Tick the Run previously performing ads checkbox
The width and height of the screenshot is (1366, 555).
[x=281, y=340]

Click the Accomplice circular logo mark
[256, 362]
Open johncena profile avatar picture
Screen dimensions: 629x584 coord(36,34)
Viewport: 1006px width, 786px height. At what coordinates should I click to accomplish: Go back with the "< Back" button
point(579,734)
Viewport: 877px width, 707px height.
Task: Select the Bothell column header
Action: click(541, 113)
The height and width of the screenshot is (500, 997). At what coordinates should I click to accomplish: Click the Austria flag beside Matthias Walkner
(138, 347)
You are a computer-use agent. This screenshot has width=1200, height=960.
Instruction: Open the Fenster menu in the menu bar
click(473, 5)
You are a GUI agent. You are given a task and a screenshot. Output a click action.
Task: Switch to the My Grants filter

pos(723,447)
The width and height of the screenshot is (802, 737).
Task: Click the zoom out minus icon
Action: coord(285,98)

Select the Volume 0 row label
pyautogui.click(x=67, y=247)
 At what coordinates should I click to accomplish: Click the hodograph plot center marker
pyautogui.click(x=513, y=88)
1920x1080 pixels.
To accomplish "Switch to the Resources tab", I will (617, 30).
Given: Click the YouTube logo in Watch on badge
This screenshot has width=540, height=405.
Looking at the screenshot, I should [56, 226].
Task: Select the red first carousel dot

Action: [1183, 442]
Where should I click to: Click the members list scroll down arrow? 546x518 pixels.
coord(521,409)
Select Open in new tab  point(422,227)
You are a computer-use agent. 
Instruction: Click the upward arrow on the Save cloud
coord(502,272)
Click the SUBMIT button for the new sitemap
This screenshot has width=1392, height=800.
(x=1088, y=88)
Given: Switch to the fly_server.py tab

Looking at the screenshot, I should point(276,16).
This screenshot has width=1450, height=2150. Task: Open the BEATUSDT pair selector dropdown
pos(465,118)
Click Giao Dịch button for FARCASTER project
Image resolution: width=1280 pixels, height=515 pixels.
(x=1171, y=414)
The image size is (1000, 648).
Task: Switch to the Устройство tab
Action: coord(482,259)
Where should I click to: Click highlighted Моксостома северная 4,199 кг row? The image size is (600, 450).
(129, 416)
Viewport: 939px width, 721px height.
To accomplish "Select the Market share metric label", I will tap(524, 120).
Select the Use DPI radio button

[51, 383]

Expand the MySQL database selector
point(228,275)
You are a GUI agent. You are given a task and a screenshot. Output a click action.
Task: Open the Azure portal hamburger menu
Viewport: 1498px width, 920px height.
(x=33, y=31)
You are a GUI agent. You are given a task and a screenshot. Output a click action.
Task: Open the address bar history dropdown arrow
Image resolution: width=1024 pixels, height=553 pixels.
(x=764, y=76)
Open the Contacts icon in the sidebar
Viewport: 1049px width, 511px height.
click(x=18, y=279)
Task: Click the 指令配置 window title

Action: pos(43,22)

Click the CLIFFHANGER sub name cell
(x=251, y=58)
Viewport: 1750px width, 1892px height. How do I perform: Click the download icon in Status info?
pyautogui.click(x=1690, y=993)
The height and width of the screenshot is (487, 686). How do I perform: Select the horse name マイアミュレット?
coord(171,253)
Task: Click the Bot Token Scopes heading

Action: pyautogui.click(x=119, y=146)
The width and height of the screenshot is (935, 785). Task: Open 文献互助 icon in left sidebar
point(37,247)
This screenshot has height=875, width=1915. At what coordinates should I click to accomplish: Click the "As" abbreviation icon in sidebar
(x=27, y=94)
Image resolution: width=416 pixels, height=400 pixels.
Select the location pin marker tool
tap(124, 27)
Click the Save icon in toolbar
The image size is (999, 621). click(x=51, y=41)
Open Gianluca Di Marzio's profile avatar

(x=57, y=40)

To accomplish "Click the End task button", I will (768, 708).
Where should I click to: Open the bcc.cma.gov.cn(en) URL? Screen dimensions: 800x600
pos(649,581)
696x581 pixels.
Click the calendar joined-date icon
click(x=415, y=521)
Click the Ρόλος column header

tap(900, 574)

- About this task -
All the lines above need to be retyped exactly, with nothing left out.

- Written solution -
Tick the Run previously performing ads checkbox
The width and height of the screenshot is (1366, 555).
[x=281, y=340]

Click the Accomplice circular logo mark
[256, 362]
Open johncena profile avatar picture
Screen dimensions: 629x584 coord(36,34)
Viewport: 1006px width, 786px height. At what coordinates should I click to accomplish: Go back with the "< Back" button
point(579,734)
Viewport: 877px width, 707px height.
Task: Select the Bothell column header
Action: click(541, 113)
The height and width of the screenshot is (500, 997). At what coordinates should I click to accomplish: Click the Austria flag beside Matthias Walkner
(138, 347)
You are a computer-use agent. This screenshot has width=1200, height=960.
Instruction: Open the Fenster menu in the menu bar
click(473, 5)
You are a GUI agent. You are given a task and a screenshot. Output a click action.
Task: Switch to the My Grants filter

pos(723,447)
The width and height of the screenshot is (802, 737).
Task: Click the zoom out minus icon
Action: coord(285,98)

Select the Volume 0 row label
pyautogui.click(x=67, y=247)
 At what coordinates should I click to accomplish: Click the hodograph plot center marker
pyautogui.click(x=513, y=88)
1920x1080 pixels.
To accomplish "Switch to the Resources tab", I will (617, 30).
Given: Click the YouTube logo in Watch on badge
This screenshot has width=540, height=405.
Looking at the screenshot, I should [56, 226].
Task: Select the red first carousel dot

Action: [1183, 442]
Where should I click to: Click the members list scroll down arrow? 546x518 pixels.
coord(521,409)
Select Open in new tab  point(422,227)
You are a computer-use agent. 
Instruction: Click the upward arrow on the Save cloud
coord(502,272)
Click the SUBMIT button for the new sitemap
This screenshot has width=1392, height=800.
(x=1088, y=88)
Given: Switch to the fly_server.py tab

Looking at the screenshot, I should point(276,16).
This screenshot has width=1450, height=2150. Task: Open the BEATUSDT pair selector dropdown
pos(465,118)
Click Giao Dịch button for FARCASTER project
Image resolution: width=1280 pixels, height=515 pixels.
(x=1171, y=414)
The image size is (1000, 648).
Task: Switch to the Устройство tab
Action: coord(482,259)
Where should I click to: Click highlighted Моксостома северная 4,199 кг row? The image size is (600, 450).
(129, 416)
Viewport: 939px width, 721px height.
To accomplish "Select the Market share metric label", I will tap(524, 120).
Select the Use DPI radio button

[51, 383]

Expand the MySQL database selector
point(228,275)
You are a GUI agent. You are given a task and a screenshot. Output a click action.
Task: Open the Azure portal hamburger menu
Viewport: 1498px width, 920px height.
(x=33, y=31)
You are a GUI agent. You are given a task and a screenshot. Output a click action.
Task: Open the address bar history dropdown arrow
Image resolution: width=1024 pixels, height=553 pixels.
(x=764, y=76)
Open the Contacts icon in the sidebar
Viewport: 1049px width, 511px height.
click(x=18, y=279)
Task: Click the 指令配置 window title

Action: pos(43,22)

Click the CLIFFHANGER sub name cell
(x=251, y=58)
Viewport: 1750px width, 1892px height. How do I perform: Click the download icon in Status info?
pyautogui.click(x=1690, y=993)
The height and width of the screenshot is (487, 686). How do I perform: Select the horse name マイアミュレット?
coord(171,253)
Task: Click the Bot Token Scopes heading

Action: pyautogui.click(x=119, y=146)
The width and height of the screenshot is (935, 785). Task: Open 文献互助 icon in left sidebar
point(37,247)
This screenshot has height=875, width=1915. At what coordinates should I click to accomplish: Click the "As" abbreviation icon in sidebar
(x=27, y=94)
Image resolution: width=416 pixels, height=400 pixels.
Select the location pin marker tool
tap(124, 27)
Click the Save icon in toolbar
The image size is (999, 621). click(x=51, y=41)
Open Gianluca Di Marzio's profile avatar

(x=57, y=40)

To accomplish "Click the End task button", I will (768, 708).
Where should I click to: Open the bcc.cma.gov.cn(en) URL? Screen dimensions: 800x600
pos(649,581)
696x581 pixels.
Click the calendar joined-date icon
click(x=415, y=521)
Click the Ρόλος column header

tap(900, 574)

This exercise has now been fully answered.